Quando la quasi totalità dei seggi in Italia è stata scrutinata, Fratelli d’Italia si conferma primo partito nazionale e accresce i suoi consensi sfiorando il 29%. A seguire un ottimo Partito Democratico al 24%. Dietro, il vuoto. Per un pelo resta terzo il Movimento 5 Stelle, ma sprofondando sotto la soglia del 10% e marcato stretto da Forza Italia al 9,75%. La Lega di Matteo Salvini si ferma intorno al 9,10%. Matteo Renzi e Carlo Calenda restano sotto il 4% e non porteranno nessuno a Bruxelles. Il segnale che arriva dalle elezioni europee sembra chiaro: chi, come l’ex premier Giuseppe Conte, sperava di andare avanti secondo una logica di assistenzialismo esasperato, è stato punito.

Conte punito, Meloni e Schlein trionfano

I grillini avevano promesso il reddito di cittadinanza europeo, un modo per galvanizzare l’elettorato al Sud con la proposta di far rientrare dalla finestra il sussidio abolito dal governo di Giorgia Meloni. Ma proprio al Sud gli elettori hanno disertato le urne e hanno mandato a tappeto l’M5S. Un risultato così pessimo non lo aveva previsto nessuno. Sotto il 10% è una catastrofe per l’autoproclamatosi “avvocato del popolo”.

A vincere sono state due donne: la premier e la segretaria dem Elly Schlein. Aiutate dalla polarizzazione della campagna elettorale, ha ciascuna delle due portato a casa il risultato ambito. La prima ha rafforzato l’esecutivo in vista degli appuntamenti internazionali (G7 e nomine europee) in cui l’Italia punta a rilanciare le proprie manovre. La seconda ha tutelato la segreteria e si è affermata unico perno del campo progressista. Da registrare il boom di Alleanza Verdi-Sinistra al 6,7%. Il flop di Renzi-Calenda è l’esito della spudoratezza di due leaderini capaci più a muoversi tra i banchi del Parlamento che ad attirare consensi.

Economia italiana cresce, negarlo è boomerang

Torniamo al discorso iniziale. L’assistenzialismo avrebbe dovuto essere la piattaforma programmatica del “campo largo” nelle intenzioni di Conte.

Si è rivelato un boomerang. L’occupazione in Italia è salita al record storico del 62,3%, la crescita del Pil c’è e l’inflazione è stata domata.

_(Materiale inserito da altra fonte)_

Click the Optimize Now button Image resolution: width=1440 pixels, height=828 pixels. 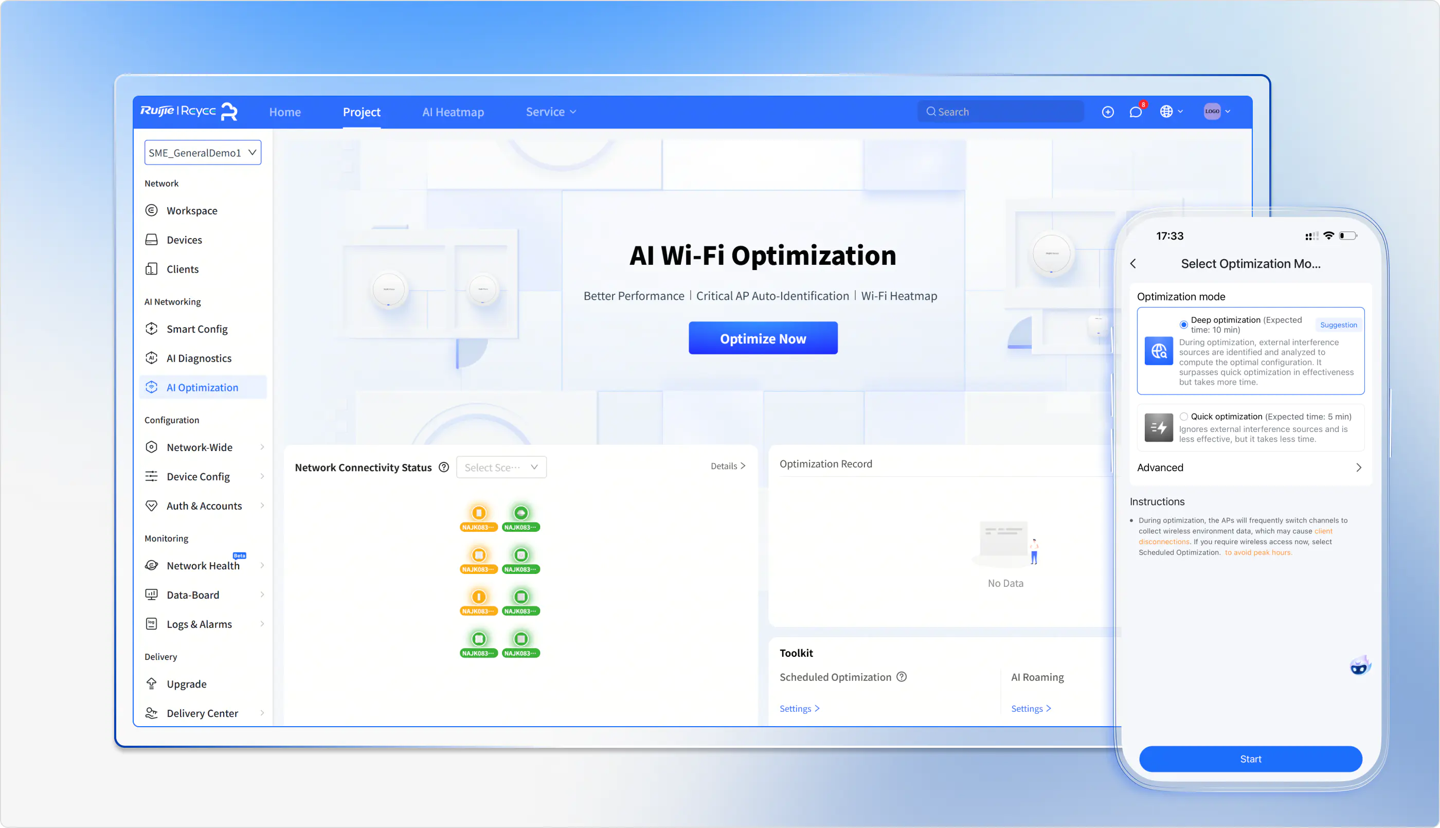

La nostra economia si sta rimettendo in marcia e dopo un inizio travagliato, anche la capacità della Pubblica Amministrazione di implementare il Pnrr segnala vistosi miglioramenti. Nel Paese ci sono energie positive che vogliono prevalere su chi, per interesse o pura visione, vede sempre e comunque tutto nero.

Il governo Meloni esce rafforzato per diverse ragioni. La maggioranza che lo sorregge ottiene un consenso di tre punti percentuali più alto rispetto alle elezioni politiche del 2022. Fratelli d’Italia mantiene il primato e accresce il bacino elettorale, ma senza che gli alleati ne escano umiliati. Forza Italia regge alla scomparsa del suo leader e, anzi, si rafforza. La Lega sperava nella doppia cifra, mentre è stata sorpassata dagli “azzurri”. In ogni caso, il risultato non è negativo. Semmai, Matteo Salvini trae come lezione che non può colmare certo vuoto politico candidando un eccentrico generale.

Assistenzialismo non può essere perno per opposizione

E nell’opposizione cosa succede? Il PD non avrà più complessi di inferiorità verso un M5S al tramonto. Renzi-Calenda dovranno scegliere cosa fare da grandi e l’assistenzialismo non può essere la visione che accomuna i membri dell’alleanza progressista. Questa è stata rispedita al mittente dagli elettori. Conte non incanta più. Le sue politiche sono state devastanti per i conti pubblici e solamente il boom dell’inflazione, gonfiando il Pil nominale, ne ha mascherato sinora gli effetti. Ci ritroviamo con centinaia di miliardi spesi con il Superbonus e che ipotecheranno il bilancio dello stato anche nei prossimi anni, mentre fino a una decina di miliardi all’anno se ne sono andati con l’ex reddito di cittadinanza. Sperava di camparci elettoralmente a vita, mentre ieri è arrivata la batosta.

E nessuno se l’aspettava così pesante.